-tin.

Headword: 
-tin.
Principal English Translation: 

a plural ending added to nouns, when the noun has a consonant stem (see Lockhart)

Lockhart’s Nahuatl as Written: 

abs. pl. ending of nouns after consonant stems
James Lockhart, Nahuatl as Written: Lessons in Older Written Nahuatl, with Copious Examples and Texts (Stanford: Stanford University Press and UCLA Latin American Studies, 2001), 235.

Attestations from sources in English: 

Only animate beings (people and animals) were to be given the plural form in Classical Nahuatl. Typical plural endings are -tin and -meh (or, as Launey writes it, mê). Plurals can also be indicated through reduplication. Exceptions of inanimate plurals include mountains (tētepê) and stars (cīcitlāltin), which probably relate to their personification in religious belief.
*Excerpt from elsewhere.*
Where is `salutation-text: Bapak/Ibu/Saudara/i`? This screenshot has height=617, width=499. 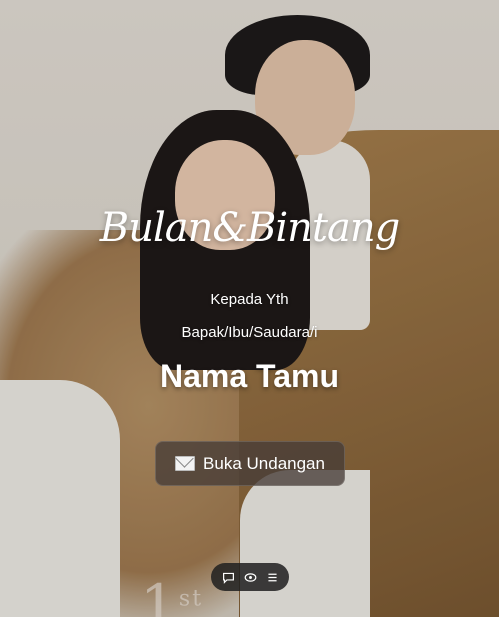 salutation-text: Bapak/Ibu/Saudara/i is located at coordinates (250, 332).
Also, -tin will follow a consonant, but the plural ending -meh (or, for linguists, -mê) will follow either a vowel or a consonant.
Michel Launey, An Introduction to Classical Nahuatl, translated and adapted by Christopher MacKay (Cambridge: Cambridge University Press, 2011), 20–21.
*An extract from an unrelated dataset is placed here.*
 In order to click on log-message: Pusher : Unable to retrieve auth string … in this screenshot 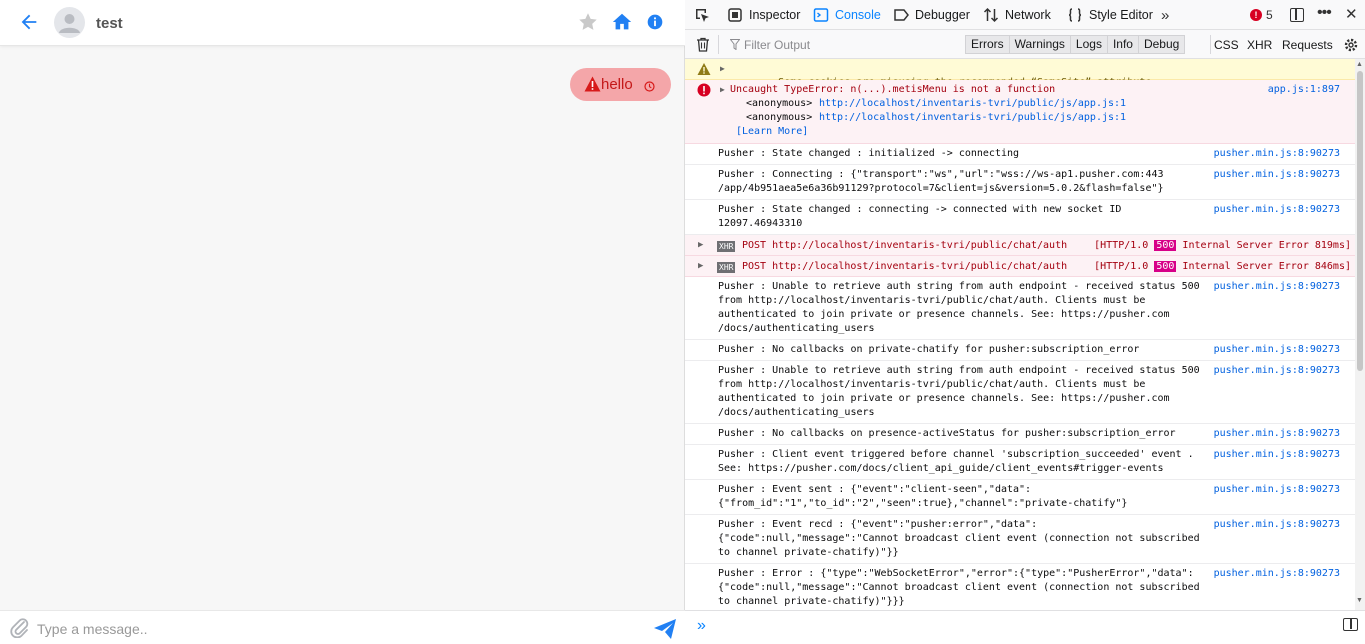, I will do `click(959, 392)`.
pipiltin = children (pilli = child)

imeixtin Juramento quicelique = the three of them took oath (Tlaxcala, 1547)
Beyond the Codices, eds. Arthur J.O. Anderson, Frances Berdan, and James Lockhart (Los Angeles: UCLA Latin American Center, 1976), Doc. 22, 120–121.

Attestations from sources in Spanish: 

yn quenin oquitlalique otlanavatique cequintin Corregidoresme in imaltepepova ipan corregidorti = comó lo han dispuesto y ordenado otros corregidores en los pueblos en los cuales son corregidores (Cuauhtinchan, Puebla, s. XVI)
Luis Reyes García, "Ordenanzas para el gobierno de Cuauhtinchan, año de 1559," Estudios de Cultura Náhuatl 10 (1972), 264–265.

Cuando los sustantivos tienen las disinencias tzintli, tontli, etc., hacen siempre el plural en tin: ciuatzintli, mujer noble, ciuatzitzintin; piltontli, niñito, pipiltotontin; etc.
Rémi Siméon, Diccionario de la lengua náhuatl o mexicana (Mexico: Siglo XXI, 1988), xli.